--- Required work ---
From the line that contains "Screen dimensions: 655x633" down to the last line of the entries, repeat every line exactly. Do not carry over the pictures.

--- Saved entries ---

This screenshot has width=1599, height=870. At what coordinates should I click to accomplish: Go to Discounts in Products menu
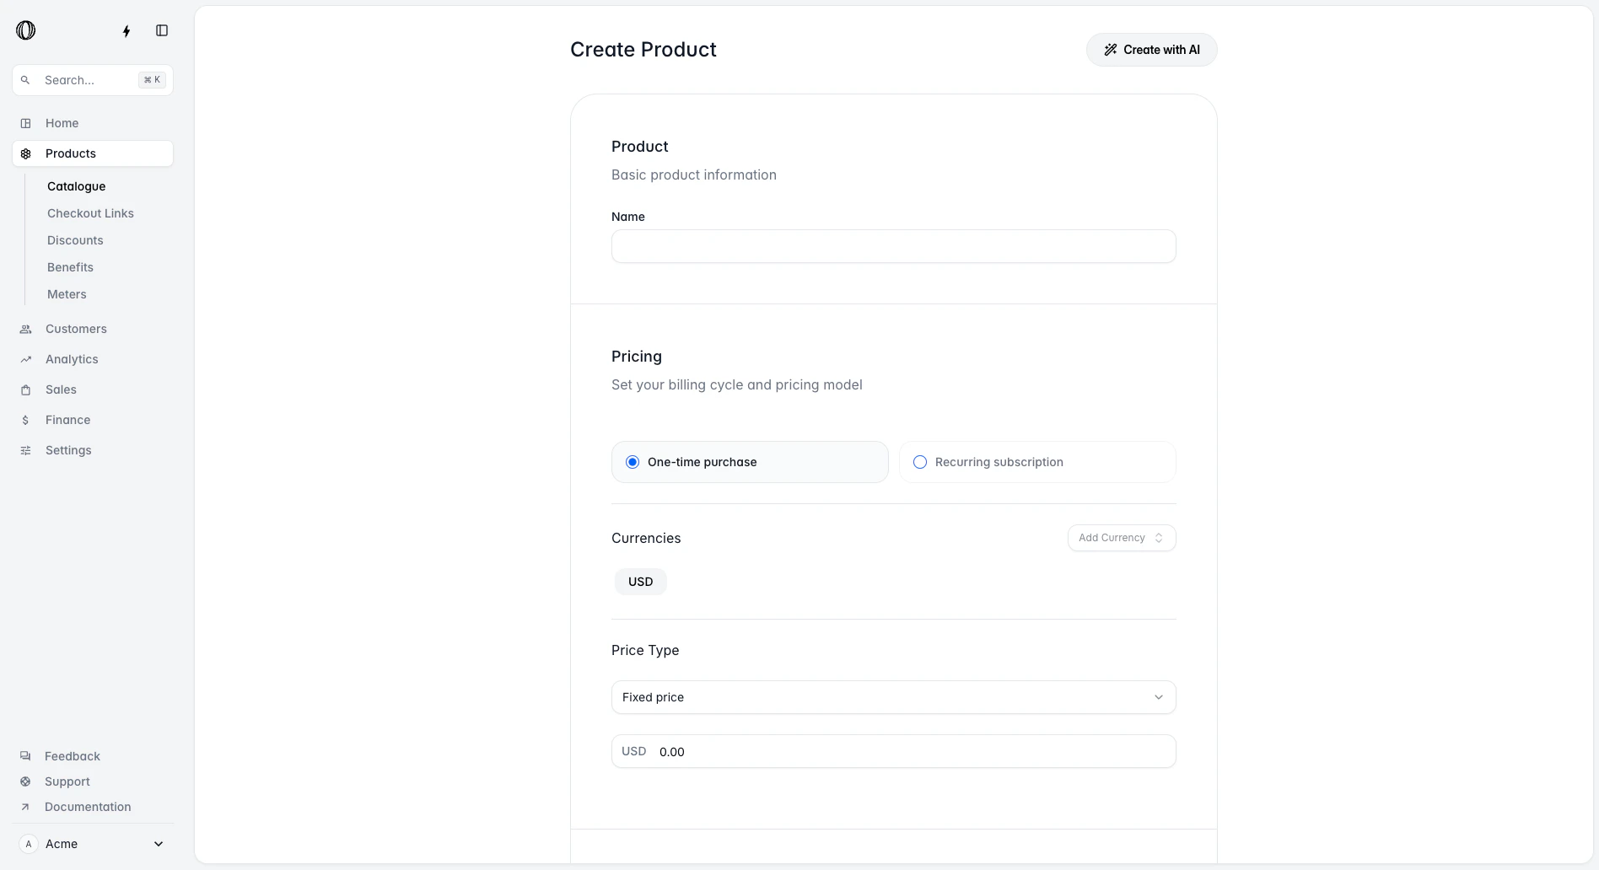pos(75,240)
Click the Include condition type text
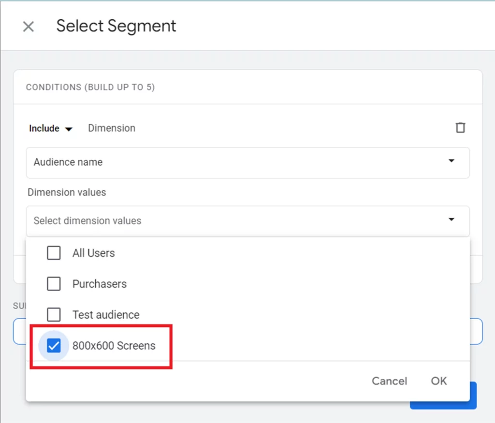 [x=44, y=128]
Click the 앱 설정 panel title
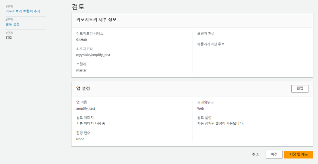The height and width of the screenshot is (164, 318). (x=83, y=88)
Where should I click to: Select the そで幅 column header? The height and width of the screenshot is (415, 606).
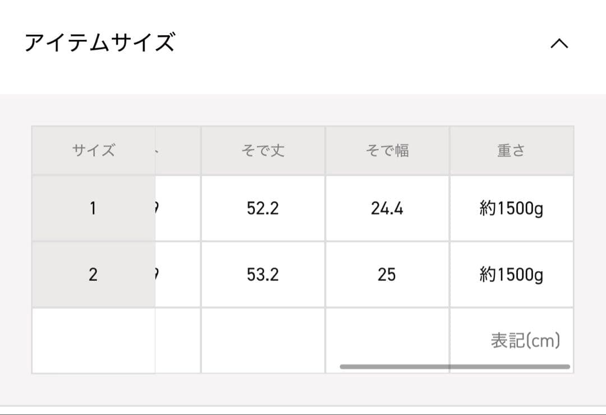tap(387, 149)
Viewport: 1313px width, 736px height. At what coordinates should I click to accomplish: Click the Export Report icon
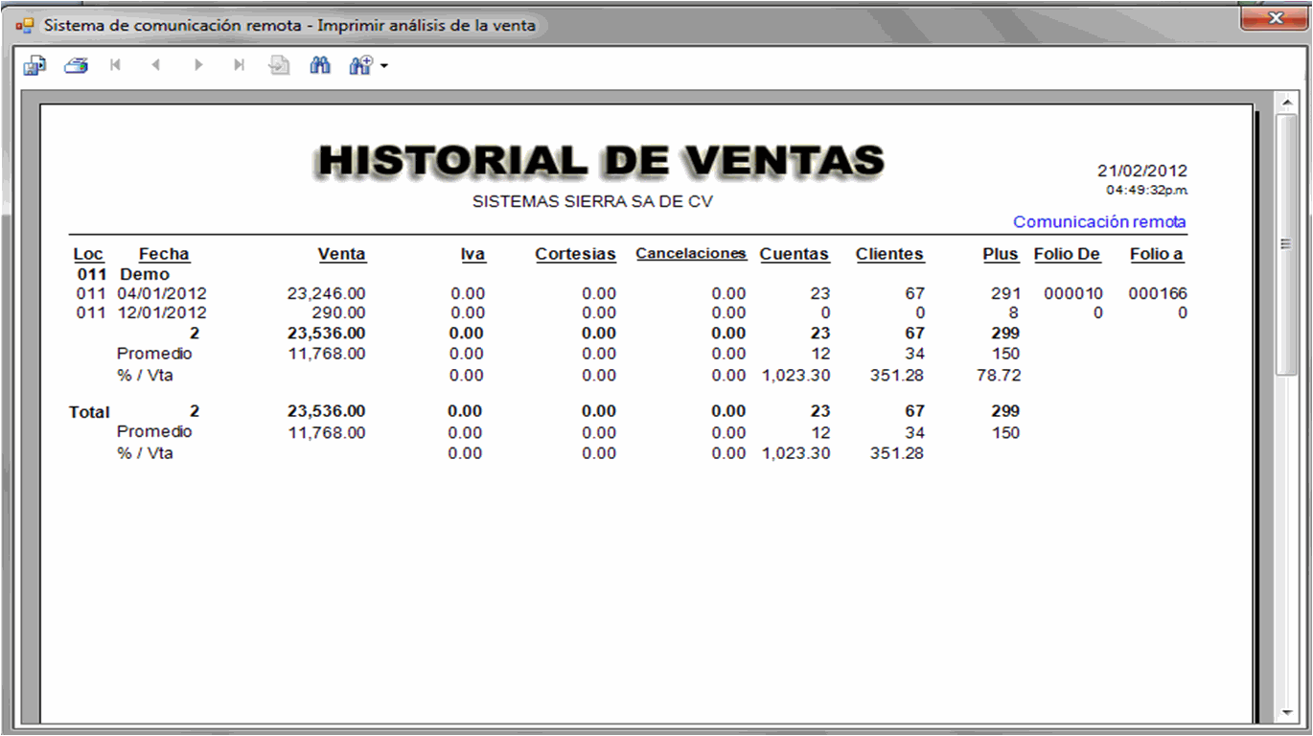coord(35,66)
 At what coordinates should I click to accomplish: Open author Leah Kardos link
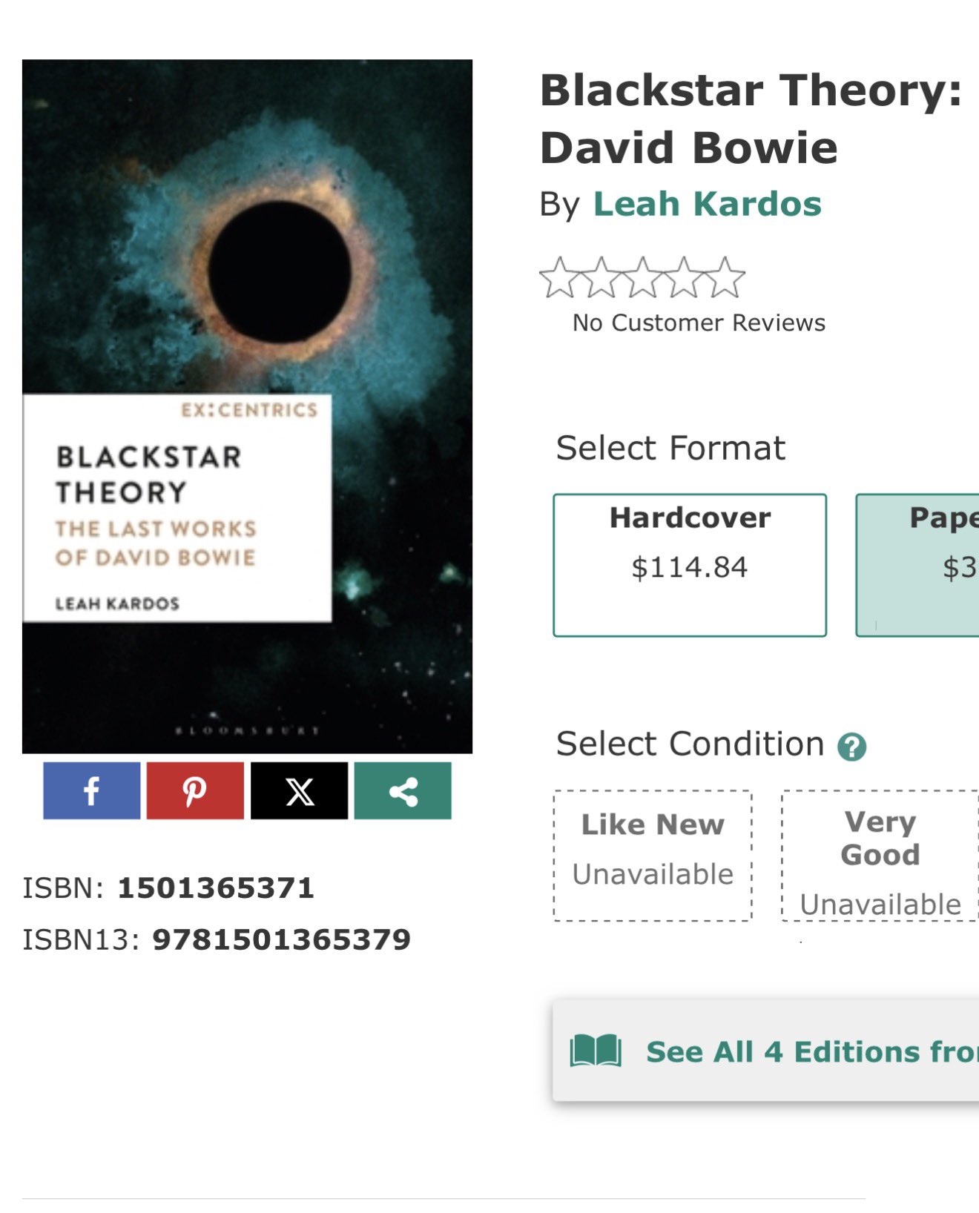click(707, 204)
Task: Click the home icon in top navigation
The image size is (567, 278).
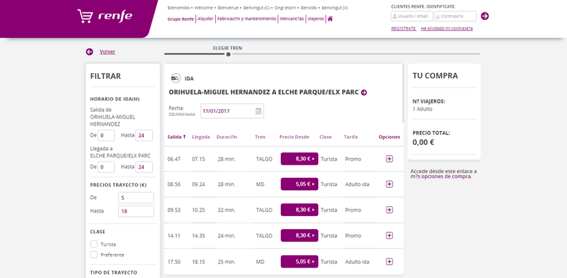Action: pyautogui.click(x=331, y=19)
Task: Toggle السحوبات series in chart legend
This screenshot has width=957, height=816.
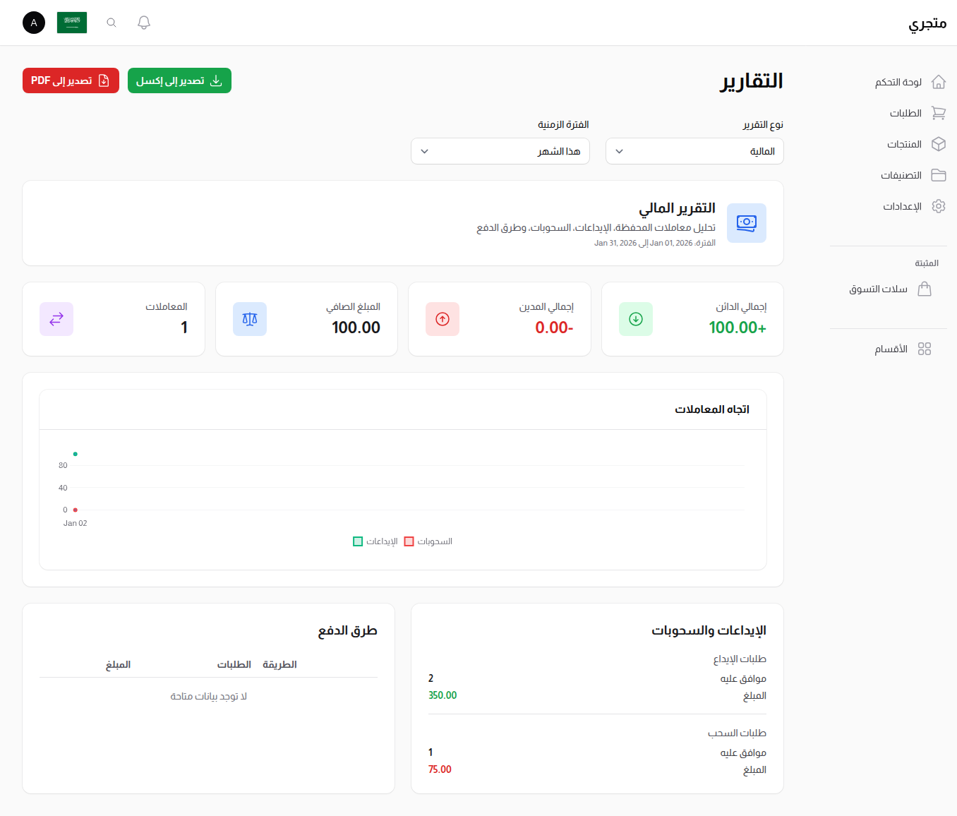Action: 428,541
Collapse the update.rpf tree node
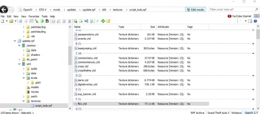 coord(15,41)
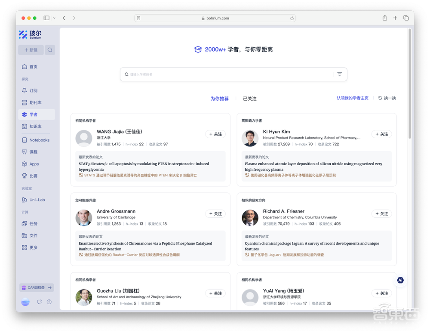Expand 更多 in the sidebar
Viewport: 430px width, 333px height.
point(33,248)
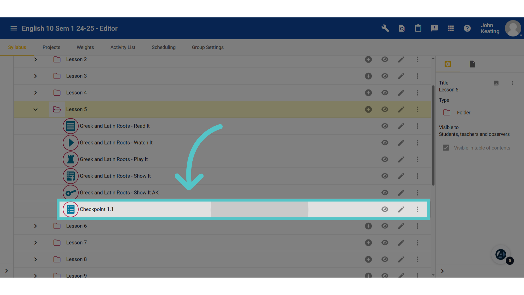The height and width of the screenshot is (295, 524).
Task: Click the syllabus vertical scrollbar thumb
Action: click(x=433, y=136)
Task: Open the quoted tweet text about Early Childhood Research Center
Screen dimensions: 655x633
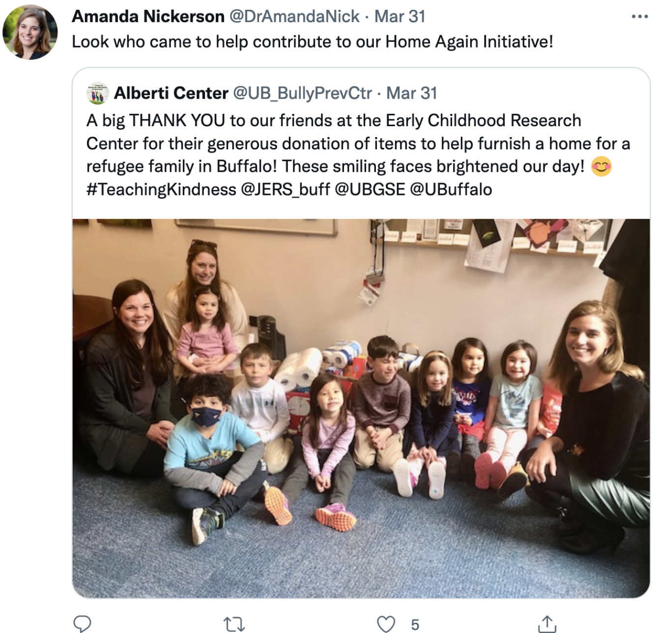Action: (358, 155)
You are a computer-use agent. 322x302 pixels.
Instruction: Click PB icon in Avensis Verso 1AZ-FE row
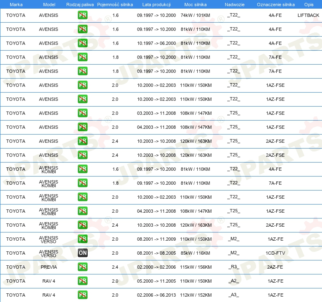pyautogui.click(x=82, y=239)
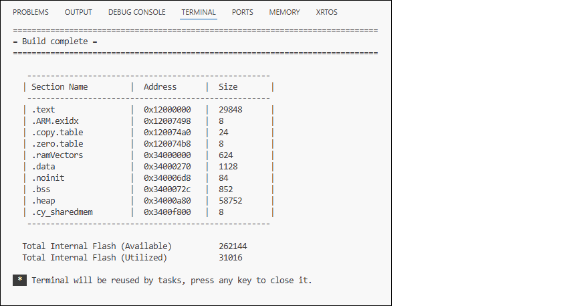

--- Response ---
Screen dimensions: 655x633
Action: (358, 155)
You are a computer-use agent. 322x302 pixels.
Instruction: Click PB icon in Avensis Verso 1AZ-FE row
pyautogui.click(x=82, y=239)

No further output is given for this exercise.